Bronchodilators are critical in managing asthma, a chronic respiratory condition characterized by airway constriction due to inflammation and hyper-reactivity. Specifically, bronchodilators ease this constriction by relaxing the bronchial muscles, facilitating easier breathing.
One class of bronchodilators includes β2-adrenoceptor agonists. These agents target the β2-adrenoceptors located on bronchial smooth muscle cells. By stimulating these receptors, β2-agonists induce relaxation in these muscles, dilating the bronchial passages. This action helps alleviate common asthma symptoms such as wheezing, shortness of breath, and chest tightness.

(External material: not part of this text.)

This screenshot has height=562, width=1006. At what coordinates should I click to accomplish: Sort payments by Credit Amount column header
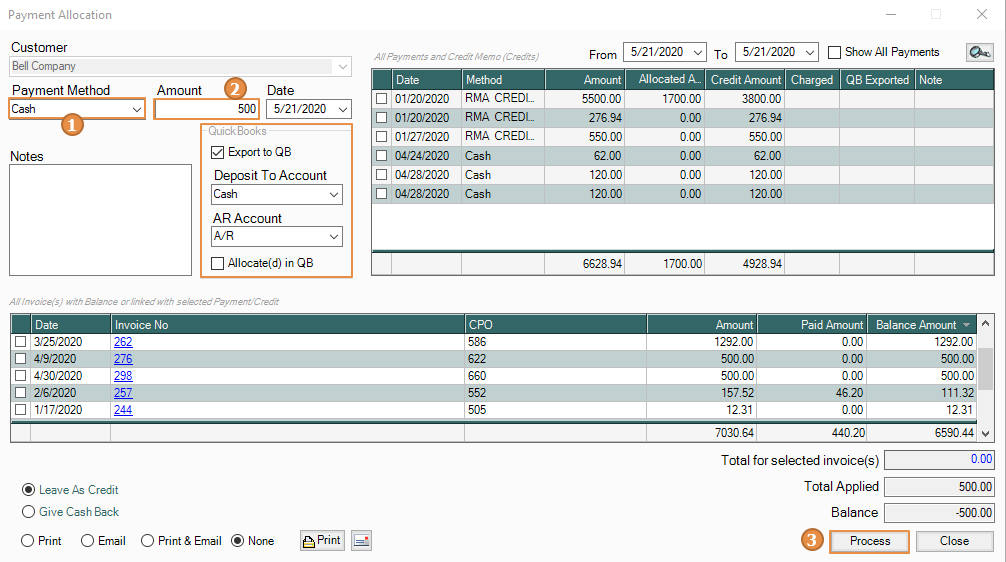point(744,80)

β2-adrenoceptor agonists can be further categorized into short-acting β2-agonists (SABAs) and long-acting β2-agonists (LABAs). SABAs, including drugs like albuterol and terbutaline (Bricanyl), immediately relieve asthma symptoms. They quickly relax the airway muscles during acute episodes, making them essential for emergencies.
In contrast, LABAs, such as salmeterol (Severent) and formoterol (Symbicort), sustain bronchodilation over an extended period. They are typically used as preventive measures for chronic bronchial conditions, helping to maintain open airways and prevent asthma attacks from occurring.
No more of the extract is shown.